OXFORD — Remember the sacrifices.

Scores of Oxford residents and friends ranging in age from 2 to their 90s gathered Monday at the Anderson Staples Post 112 American Legion on King Street for a 90-minute ceremony that underscored service, sacrifice, teamwork, community and history.

The ceremony, hosted by master of ceremonies First Vice Joseph Casalinova, was dedicated to the memory of Navy veteran Ed Lyons, past commander and recently elected commander in absentia for 2018 in recognition of the Anderson Staples Post 112 100th anniversary. Lyons died April 17.

“He served with distinction and honor, and helped keep the voices alive for our current and future vets,” Cmdr. Rick Nugent said.

Lyons, along with the late Marine Sgt. and former state Legislator Ted Heidrich, founder of the Legion’s Summer Concert Series, will have memorials dedicated to them later this summer.

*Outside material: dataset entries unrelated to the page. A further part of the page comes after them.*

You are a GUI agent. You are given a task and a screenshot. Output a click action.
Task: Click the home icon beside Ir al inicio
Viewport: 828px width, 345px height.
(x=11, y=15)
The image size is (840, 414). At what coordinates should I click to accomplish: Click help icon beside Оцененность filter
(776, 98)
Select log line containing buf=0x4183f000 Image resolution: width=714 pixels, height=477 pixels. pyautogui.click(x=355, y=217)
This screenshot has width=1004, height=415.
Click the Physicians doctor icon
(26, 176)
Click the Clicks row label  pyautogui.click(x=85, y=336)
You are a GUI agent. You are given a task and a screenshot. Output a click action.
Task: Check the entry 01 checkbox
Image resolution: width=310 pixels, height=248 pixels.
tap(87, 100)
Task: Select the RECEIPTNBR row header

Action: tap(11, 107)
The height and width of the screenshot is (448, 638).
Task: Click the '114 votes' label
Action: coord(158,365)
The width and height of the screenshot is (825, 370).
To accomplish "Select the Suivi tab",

In a surprise move, the application of Navy Capt. John Crompton for membership into the Anderson Staples Post 112 American Legion was accepted by a vote of its members Monday, more than 40 years after Crompton first applied.


Crompton, who served on eight ships in World War II and the Korean and Vietnam wars, spoke of his attempt to gain membership into the American Legion 40 years ago only to have a bureaucratic mistake in Washington send him to the wrong post. Discouraged, he dug in and let the local membership possibility wane until Monday, when he was voted into membership.

He also spoke of teamwork and the support from loved ones at home who kept him going throughout his 32 years of active service.

Town Manager Butch Asselin, the special guest speaker, talked about community traditions and the desire to bring back some of them including Field Days. This  summer, the Legion will also host the first annual Historic Rally Conference, which will be a gathering of historic societies throughout Oxford County; a tour of the town’s historic buildings in Oxford Village and a ghost history event.

Traditions, said Asselin, are what brought the community to where it is today.

“It’s important the children learn the values we have and bring them to their own children,” Asselin said.

State Sen. James Hamper spoke about the historic 100th anniversary celebration of the American Legion and the history behind several well-known Memorial Day speeches, such as the poem “In Flanders Field.”


“Perhaps someday in the future, war will only be a memory,” Hamper said.

State Rep. Kathleen Dillingham spoke about the sacrifices of veterans saying, “It’s astonishing to hear what vets who have served are willing to give up … everything.”

Otisfield veteran Brian Harris spoke of the Honor Flight program and urged those veterans who have not been able to participate to do so. Honor Flight Maine allows local veterans to fly free of charge to Washington, D.C., to visit memorials and Arlington National Cemetery in Virginaia.

The crowd heard Second Vice Deb Lyons read General Logan’s Orders No.11, Washington, D.C.; Sons of the American Legion Commander Brian O’Donnell recite the Gettysburg Address; and Oxford Hills Comprehensive High School student Catrina Wilson sing several patriotic songs.

As the service concluded, the faint sounds of the Congregational Church bells could be heard ringing for a minute followed by the playing of taps and the closing prayer by Deacon Lois Whitham.